◆ **EXERCISE**: Copy the listing out exactly as shown.

◆ **RECORDS FOR THIS EXERCISE**:
* * *

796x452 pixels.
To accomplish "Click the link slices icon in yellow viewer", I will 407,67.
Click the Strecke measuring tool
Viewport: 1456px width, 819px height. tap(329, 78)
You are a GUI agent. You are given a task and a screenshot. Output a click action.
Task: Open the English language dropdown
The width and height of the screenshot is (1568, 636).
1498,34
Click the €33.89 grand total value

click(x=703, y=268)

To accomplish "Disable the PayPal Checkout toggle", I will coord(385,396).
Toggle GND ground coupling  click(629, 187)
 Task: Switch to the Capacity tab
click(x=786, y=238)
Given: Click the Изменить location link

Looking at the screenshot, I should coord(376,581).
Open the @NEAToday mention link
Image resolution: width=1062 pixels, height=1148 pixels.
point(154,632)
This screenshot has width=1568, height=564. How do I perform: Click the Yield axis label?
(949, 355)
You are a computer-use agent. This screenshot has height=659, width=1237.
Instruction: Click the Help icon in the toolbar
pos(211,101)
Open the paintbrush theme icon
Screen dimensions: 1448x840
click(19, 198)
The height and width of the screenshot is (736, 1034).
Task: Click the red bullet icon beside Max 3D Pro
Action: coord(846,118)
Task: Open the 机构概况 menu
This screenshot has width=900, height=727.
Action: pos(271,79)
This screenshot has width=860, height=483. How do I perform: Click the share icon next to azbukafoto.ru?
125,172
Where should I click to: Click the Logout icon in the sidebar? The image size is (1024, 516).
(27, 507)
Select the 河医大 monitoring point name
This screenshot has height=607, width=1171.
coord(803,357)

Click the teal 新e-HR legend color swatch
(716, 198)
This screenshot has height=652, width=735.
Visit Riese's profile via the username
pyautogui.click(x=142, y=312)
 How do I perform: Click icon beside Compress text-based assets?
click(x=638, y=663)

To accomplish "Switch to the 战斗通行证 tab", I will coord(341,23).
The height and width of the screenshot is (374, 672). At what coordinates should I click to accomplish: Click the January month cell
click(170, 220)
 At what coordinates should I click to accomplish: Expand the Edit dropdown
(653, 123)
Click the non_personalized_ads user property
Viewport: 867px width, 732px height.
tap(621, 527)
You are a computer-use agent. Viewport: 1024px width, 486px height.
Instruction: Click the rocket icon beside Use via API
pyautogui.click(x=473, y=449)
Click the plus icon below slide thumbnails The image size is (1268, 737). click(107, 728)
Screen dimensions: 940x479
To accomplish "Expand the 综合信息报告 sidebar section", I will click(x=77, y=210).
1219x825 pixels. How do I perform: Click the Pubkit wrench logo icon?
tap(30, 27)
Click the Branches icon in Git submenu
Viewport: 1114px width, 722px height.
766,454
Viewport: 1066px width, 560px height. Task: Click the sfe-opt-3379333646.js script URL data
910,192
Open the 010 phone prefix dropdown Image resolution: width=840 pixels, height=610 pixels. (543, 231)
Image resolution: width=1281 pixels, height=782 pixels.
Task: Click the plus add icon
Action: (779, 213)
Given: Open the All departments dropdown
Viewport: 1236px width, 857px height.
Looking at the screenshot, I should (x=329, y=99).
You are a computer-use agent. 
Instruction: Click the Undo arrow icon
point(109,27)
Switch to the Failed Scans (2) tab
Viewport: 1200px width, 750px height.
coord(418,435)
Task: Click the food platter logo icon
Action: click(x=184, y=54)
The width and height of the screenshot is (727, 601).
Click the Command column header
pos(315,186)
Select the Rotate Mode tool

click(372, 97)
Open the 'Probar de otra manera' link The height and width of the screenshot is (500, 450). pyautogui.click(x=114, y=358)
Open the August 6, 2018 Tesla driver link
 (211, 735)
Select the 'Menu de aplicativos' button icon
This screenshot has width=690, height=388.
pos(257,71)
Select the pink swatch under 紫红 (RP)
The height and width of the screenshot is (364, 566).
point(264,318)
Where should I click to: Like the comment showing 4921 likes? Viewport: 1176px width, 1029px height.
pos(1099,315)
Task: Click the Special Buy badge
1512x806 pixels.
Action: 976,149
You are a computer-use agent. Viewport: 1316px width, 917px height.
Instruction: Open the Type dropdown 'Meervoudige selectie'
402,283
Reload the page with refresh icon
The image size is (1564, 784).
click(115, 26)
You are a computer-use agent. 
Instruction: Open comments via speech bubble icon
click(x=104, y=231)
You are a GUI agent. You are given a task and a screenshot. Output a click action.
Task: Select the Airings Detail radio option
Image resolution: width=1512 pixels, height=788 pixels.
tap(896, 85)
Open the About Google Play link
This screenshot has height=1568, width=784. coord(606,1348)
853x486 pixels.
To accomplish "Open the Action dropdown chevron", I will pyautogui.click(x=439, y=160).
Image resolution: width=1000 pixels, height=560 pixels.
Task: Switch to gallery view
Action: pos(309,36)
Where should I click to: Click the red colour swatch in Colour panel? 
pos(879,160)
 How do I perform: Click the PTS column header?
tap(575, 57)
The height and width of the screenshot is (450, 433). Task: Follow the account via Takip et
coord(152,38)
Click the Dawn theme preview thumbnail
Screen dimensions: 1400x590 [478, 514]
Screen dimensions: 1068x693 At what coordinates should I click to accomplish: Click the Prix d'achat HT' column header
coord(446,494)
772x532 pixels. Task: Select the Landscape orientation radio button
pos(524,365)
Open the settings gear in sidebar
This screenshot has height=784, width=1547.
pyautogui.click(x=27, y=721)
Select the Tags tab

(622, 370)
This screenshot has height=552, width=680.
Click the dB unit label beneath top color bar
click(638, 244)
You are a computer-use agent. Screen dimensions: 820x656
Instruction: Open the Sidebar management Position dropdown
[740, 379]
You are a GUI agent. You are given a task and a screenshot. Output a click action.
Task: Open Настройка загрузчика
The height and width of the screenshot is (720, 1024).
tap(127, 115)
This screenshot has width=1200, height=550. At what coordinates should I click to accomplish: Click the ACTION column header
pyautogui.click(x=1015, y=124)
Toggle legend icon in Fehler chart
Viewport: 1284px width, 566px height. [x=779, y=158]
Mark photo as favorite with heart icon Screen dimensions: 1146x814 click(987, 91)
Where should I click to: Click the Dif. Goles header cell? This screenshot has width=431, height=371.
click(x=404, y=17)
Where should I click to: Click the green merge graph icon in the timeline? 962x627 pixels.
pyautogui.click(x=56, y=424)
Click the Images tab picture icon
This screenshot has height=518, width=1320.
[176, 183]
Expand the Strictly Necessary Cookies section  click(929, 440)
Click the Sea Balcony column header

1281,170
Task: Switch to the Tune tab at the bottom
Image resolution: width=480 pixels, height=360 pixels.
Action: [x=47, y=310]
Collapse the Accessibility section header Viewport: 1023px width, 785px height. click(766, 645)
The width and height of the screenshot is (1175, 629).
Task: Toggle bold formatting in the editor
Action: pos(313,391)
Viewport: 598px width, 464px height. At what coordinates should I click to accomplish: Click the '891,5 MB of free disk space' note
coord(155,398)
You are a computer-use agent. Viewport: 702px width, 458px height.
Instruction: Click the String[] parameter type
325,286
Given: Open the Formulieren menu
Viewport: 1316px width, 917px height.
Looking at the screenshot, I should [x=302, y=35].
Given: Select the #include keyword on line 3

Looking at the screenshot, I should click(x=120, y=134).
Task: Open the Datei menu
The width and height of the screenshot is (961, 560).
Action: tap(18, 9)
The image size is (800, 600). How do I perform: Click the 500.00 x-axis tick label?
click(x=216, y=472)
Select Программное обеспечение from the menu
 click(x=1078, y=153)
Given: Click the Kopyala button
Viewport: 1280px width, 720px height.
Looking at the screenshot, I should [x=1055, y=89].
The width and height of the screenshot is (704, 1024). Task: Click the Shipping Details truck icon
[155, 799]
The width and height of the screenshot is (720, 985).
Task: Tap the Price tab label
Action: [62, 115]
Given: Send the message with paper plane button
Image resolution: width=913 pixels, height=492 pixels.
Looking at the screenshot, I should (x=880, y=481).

* * *

◆ **RESPONSE TO THE TASK**:
796x452 pixels.
To accomplish "Click the link slices icon in yellow viewer", I will 407,67.
Click the Strecke measuring tool
Viewport: 1456px width, 819px height. tap(329, 78)
You are a GUI agent. You are given a task and a screenshot. Output a click action.
Task: Open the English language dropdown
The width and height of the screenshot is (1568, 636).
1498,34
Click the €33.89 grand total value

click(x=703, y=268)

To accomplish "Disable the PayPal Checkout toggle", I will coord(385,396).
Toggle GND ground coupling  click(629, 187)
 Task: Switch to the Capacity tab
click(x=786, y=238)
Given: Click the Изменить location link

Looking at the screenshot, I should coord(376,581).
Open the @NEAToday mention link
Image resolution: width=1062 pixels, height=1148 pixels.
point(154,632)
This screenshot has width=1568, height=564. How do I perform: Click the Yield axis label?
(949, 355)
You are a computer-use agent. This screenshot has height=659, width=1237.
Instruction: Click the Help icon in the toolbar
pos(211,101)
Open the paintbrush theme icon
Screen dimensions: 1448x840
click(19, 198)
The height and width of the screenshot is (736, 1034).
Task: Click the red bullet icon beside Max 3D Pro
Action: coord(846,118)
Task: Open the 机构概况 menu
This screenshot has width=900, height=727.
Action: pos(271,79)
This screenshot has width=860, height=483. How do I perform: Click the share icon next to azbukafoto.ru?
125,172
Where should I click to: Click the Logout icon in the sidebar? The image size is (1024, 516).
(27, 507)
Select the 河医大 monitoring point name
This screenshot has height=607, width=1171.
coord(803,357)

Click the teal 新e-HR legend color swatch
(716, 198)
This screenshot has height=652, width=735.
Visit Riese's profile via the username
pyautogui.click(x=142, y=312)
 How do I perform: Click icon beside Compress text-based assets?
click(x=638, y=663)

To accomplish "Switch to the 战斗通行证 tab", I will coord(341,23).
The height and width of the screenshot is (374, 672). At what coordinates should I click to accomplish: Click the January month cell
click(170, 220)
 At what coordinates should I click to accomplish: Expand the Edit dropdown
(653, 123)
Click the non_personalized_ads user property
Viewport: 867px width, 732px height.
tap(621, 527)
You are a computer-use agent. Viewport: 1024px width, 486px height.
Instruction: Click the rocket icon beside Use via API
pyautogui.click(x=473, y=449)
Click the plus icon below slide thumbnails The image size is (1268, 737). click(107, 728)
Screen dimensions: 940x479
To accomplish "Expand the 综合信息报告 sidebar section", I will click(x=77, y=210).
1219x825 pixels. How do I perform: Click the Pubkit wrench logo icon?
tap(30, 27)
Click the Branches icon in Git submenu
Viewport: 1114px width, 722px height.
766,454
Viewport: 1066px width, 560px height. Task: Click the sfe-opt-3379333646.js script URL data
910,192
Open the 010 phone prefix dropdown Image resolution: width=840 pixels, height=610 pixels. (543, 231)
Image resolution: width=1281 pixels, height=782 pixels.
Task: Click the plus add icon
Action: (779, 213)
Given: Open the All departments dropdown
Viewport: 1236px width, 857px height.
Looking at the screenshot, I should (x=329, y=99).
You are a computer-use agent. 
Instruction: Click the Undo arrow icon
point(109,27)
Switch to the Failed Scans (2) tab
Viewport: 1200px width, 750px height.
coord(418,435)
Task: Click the food platter logo icon
Action: click(x=184, y=54)
The width and height of the screenshot is (727, 601).
Click the Command column header
pos(315,186)
Select the Rotate Mode tool

click(372, 97)
Open the 'Probar de otra manera' link The height and width of the screenshot is (500, 450). pyautogui.click(x=114, y=358)
Open the August 6, 2018 Tesla driver link
 (211, 735)
Select the 'Menu de aplicativos' button icon
This screenshot has width=690, height=388.
pos(257,71)
Select the pink swatch under 紫红 (RP)
The height and width of the screenshot is (364, 566).
point(264,318)
Where should I click to: Like the comment showing 4921 likes? Viewport: 1176px width, 1029px height.
pos(1099,315)
Task: Click the Special Buy badge
1512x806 pixels.
Action: 976,149
You are a computer-use agent. Viewport: 1316px width, 917px height.
Instruction: Open the Type dropdown 'Meervoudige selectie'
402,283
Reload the page with refresh icon
The image size is (1564, 784).
click(115, 26)
You are a computer-use agent. 
Instruction: Open comments via speech bubble icon
click(x=104, y=231)
You are a GUI agent. You are given a task and a screenshot. Output a click action.
Task: Select the Airings Detail radio option
Image resolution: width=1512 pixels, height=788 pixels.
tap(896, 85)
Open the About Google Play link
This screenshot has height=1568, width=784. coord(606,1348)
853x486 pixels.
To accomplish "Open the Action dropdown chevron", I will pyautogui.click(x=439, y=160).
Image resolution: width=1000 pixels, height=560 pixels.
Task: Switch to gallery view
Action: pos(309,36)
Where should I click to: Click the red colour swatch in Colour panel? 
pos(879,160)
 How do I perform: Click the PTS column header?
tap(575, 57)
The height and width of the screenshot is (450, 433). Task: Follow the account via Takip et
coord(152,38)
Click the Dawn theme preview thumbnail
Screen dimensions: 1400x590 [478, 514]
Screen dimensions: 1068x693 At what coordinates should I click to accomplish: Click the Prix d'achat HT' column header
coord(446,494)
772x532 pixels. Task: Select the Landscape orientation radio button
pos(524,365)
Open the settings gear in sidebar
This screenshot has height=784, width=1547.
pyautogui.click(x=27, y=721)
Select the Tags tab

(622, 370)
This screenshot has height=552, width=680.
Click the dB unit label beneath top color bar
click(638, 244)
You are a computer-use agent. Screen dimensions: 820x656
Instruction: Open the Sidebar management Position dropdown
[740, 379]
You are a GUI agent. You are given a task and a screenshot. Output a click action.
Task: Open Настройка загрузчика
The height and width of the screenshot is (720, 1024).
tap(127, 115)
This screenshot has width=1200, height=550. At what coordinates should I click to accomplish: Click the ACTION column header
pyautogui.click(x=1015, y=124)
Toggle legend icon in Fehler chart
Viewport: 1284px width, 566px height. [x=779, y=158]
Mark photo as favorite with heart icon Screen dimensions: 1146x814 click(987, 91)
Where should I click to: Click the Dif. Goles header cell? This screenshot has width=431, height=371.
click(x=404, y=17)
Where should I click to: Click the green merge graph icon in the timeline? 962x627 pixels.
pyautogui.click(x=56, y=424)
Click the Images tab picture icon
This screenshot has height=518, width=1320.
[176, 183]
Expand the Strictly Necessary Cookies section  click(929, 440)
Click the Sea Balcony column header

1281,170
Task: Switch to the Tune tab at the bottom
Image resolution: width=480 pixels, height=360 pixels.
Action: [x=47, y=310]
Collapse the Accessibility section header Viewport: 1023px width, 785px height. click(766, 645)
The width and height of the screenshot is (1175, 629).
Task: Toggle bold formatting in the editor
Action: pos(313,391)
Viewport: 598px width, 464px height. At what coordinates should I click to accomplish: Click the '891,5 MB of free disk space' note
coord(155,398)
You are a computer-use agent. Viewport: 702px width, 458px height.
Instruction: Click the String[] parameter type
325,286
Given: Open the Formulieren menu
Viewport: 1316px width, 917px height.
Looking at the screenshot, I should [x=302, y=35].
Given: Select the #include keyword on line 3

Looking at the screenshot, I should click(x=120, y=134).
Task: Open the Datei menu
The width and height of the screenshot is (961, 560).
Action: tap(18, 9)
The image size is (800, 600). How do I perform: Click the 500.00 x-axis tick label?
click(x=216, y=472)
Select Программное обеспечение from the menu
 click(x=1078, y=153)
Given: Click the Kopyala button
Viewport: 1280px width, 720px height.
Looking at the screenshot, I should [x=1055, y=89].
The width and height of the screenshot is (704, 1024). Task: Click the Shipping Details truck icon
[155, 799]
The width and height of the screenshot is (720, 985).
Task: Tap the Price tab label
Action: [62, 115]
Given: Send the message with paper plane button
Image resolution: width=913 pixels, height=492 pixels.
Looking at the screenshot, I should (x=880, y=481).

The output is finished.